In order to determine the crystal structure and oxidation state of Fe in the studied inclusions, we used single crystal X-ray diffraction analysis (beamline P02.2, PETRA III, DESY,  with beam size ~2 × 2 µm2 at FWHM) combined with Synchrotron Mössbauer Source (SMS) spectroscopy (the Nuclear Resonance beamline12 ID18 at the European Synchrotron Radiation Facility, Grenoble, with beam size 3 × 9 µm2 at FWHM). All inclusions were initially studied by X-ray diffraction. Mg-rich inclusions SL14, SL14_2, and SL24 contained monophase ferropericlase single crystals (Supplementary Table 2). The ferric iron content of these inclusions, analysed by Mössbauer spectroscopy, was below the detection limit of ~0.03 Fe3+/Fetot (Supplementary Table 3, Supplementary Figs. 13).

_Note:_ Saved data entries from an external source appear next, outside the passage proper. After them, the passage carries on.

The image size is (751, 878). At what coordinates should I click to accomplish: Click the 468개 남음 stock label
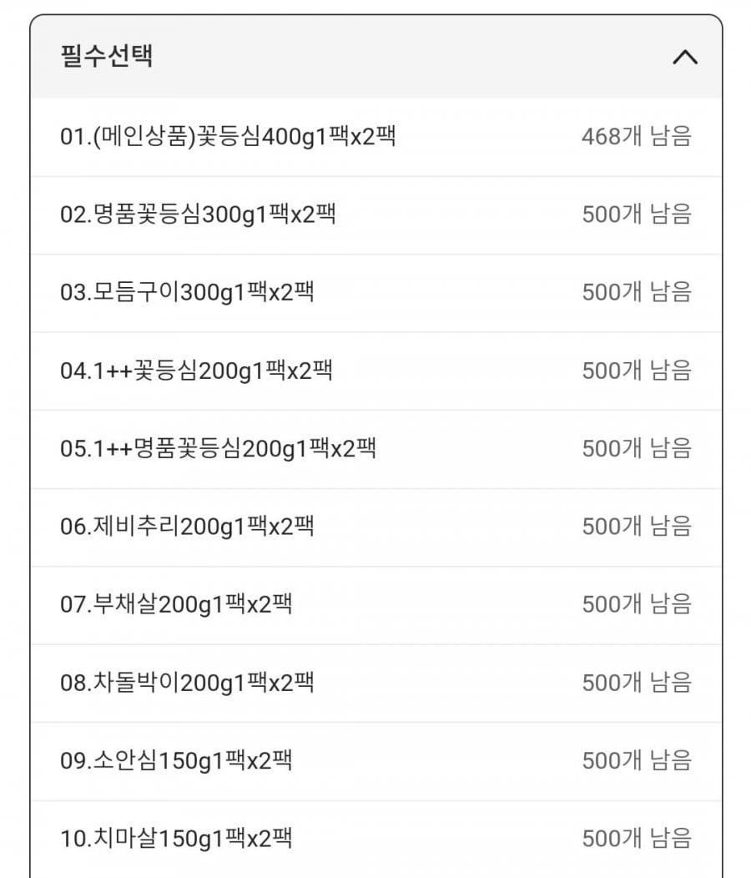point(637,136)
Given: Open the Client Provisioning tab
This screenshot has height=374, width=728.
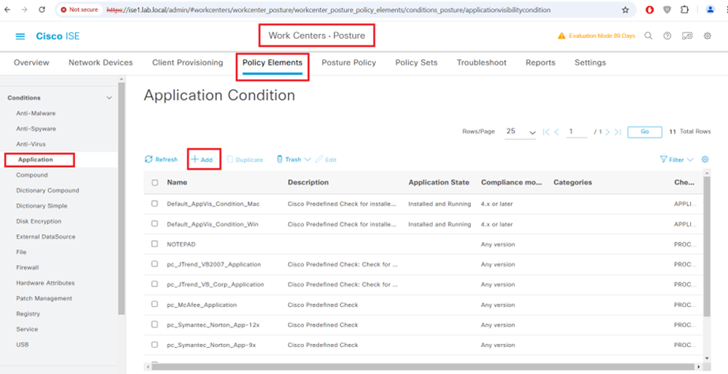Looking at the screenshot, I should pos(188,62).
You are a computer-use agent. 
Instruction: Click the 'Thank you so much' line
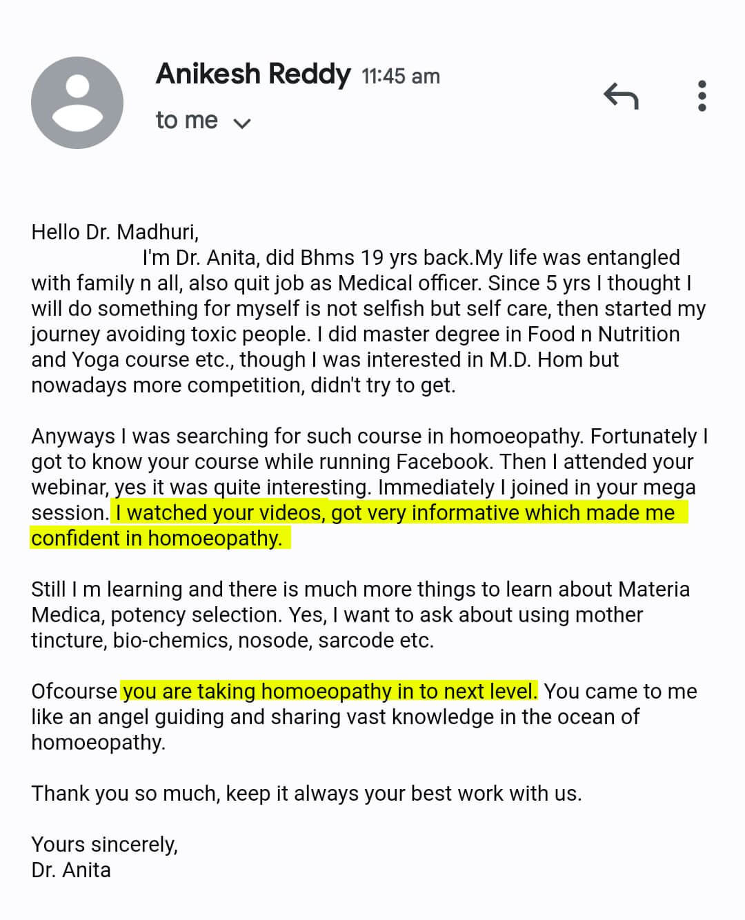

Single crystal X-Ray diffraction identified single crystal inclusions with the sizes larger than 2–5 μm based on X-ray absorption on inclusions exposed at the diamond surface and inside the diamond. X-ray diffraction of SL82 and SL5_2 confirmed the presence of two coexisting monocrystalline phases, magnesiowüstite and magnesioferrite. X-ray absorption was used in order to locate and centre on X-ray beam inclusions and the sizes were determined from absorption scans. These scans show different phases spatially separated (i.e. that is not intergrowth) but crystallographically orientated ([111] direction of spinel-structured phase parallel to the [100] direction of the cubic phase). This relationship indicates that magnesiowüstite and magnesioferrite likely unmixed from a different precursor phase and either crystallised together and were trapped as a composite inclusion or magnesioferrite exsolved from magnesiowüstite after entrapment. Based on XRD and SMS data, magnesioferrite has a magnetite structure or inverse spinel, with some divalent iron substituted by magnesium. Indirect estimates from the integrated peak areas of Mössbauer spectra for SL82 sample (Fig. 2A) are in a good agreement with X-ray diffraction data, identifying two phases containing iron. The signal for SL5_2, however, is too low to resolve for the ferric iron doublet and the fit of SL5_2 shows only magnesiowüstite (Fig. 2B). Relative areas in the Mössbauer spectrum (Fig. 2A) combined with chemical compositions allow us to estimate the proportion of magnesiowüstite in the SL82 inclusion as 42% (considering only the molar ratio of iron-bearing phases, which are magnesiowüstite and magnesioferrite 42% and 58%, respectively). Nevertheless, scanning electron microscopy showed no magnesioferrite either as single monocrystalline inclusions or as multiple exsolution phases on the surface of inclusion SL82 (Supplementary Fig. 4). Thus, we infer magnesioferrite in SL82 and SL5_2 to be located under the surface. The compositions of magnesioferrite calculated from the X-ray diffraction and SMS data are reported in Supplementary Table 4.

Fig. 2: Mössbauer spectra of inclusions SL82 (A) and SL5_2 (B).
figure 2

A Blue doublet corresponds to Fe2+ in the octahedral site of magnesiowüstite. Green magnetic sextet corresponds to Fe3+ in octahedral and tetrahedral sites of magnesioferrite, red sextet corresponds to Fe2.5+; i.e., Fe3+↔Fe2+ rapid electron hopping between octahedral sites of magnesioferrite. B Green and blue doublets correspond to Fe2+ in the octahedral site of magnesiowüstite.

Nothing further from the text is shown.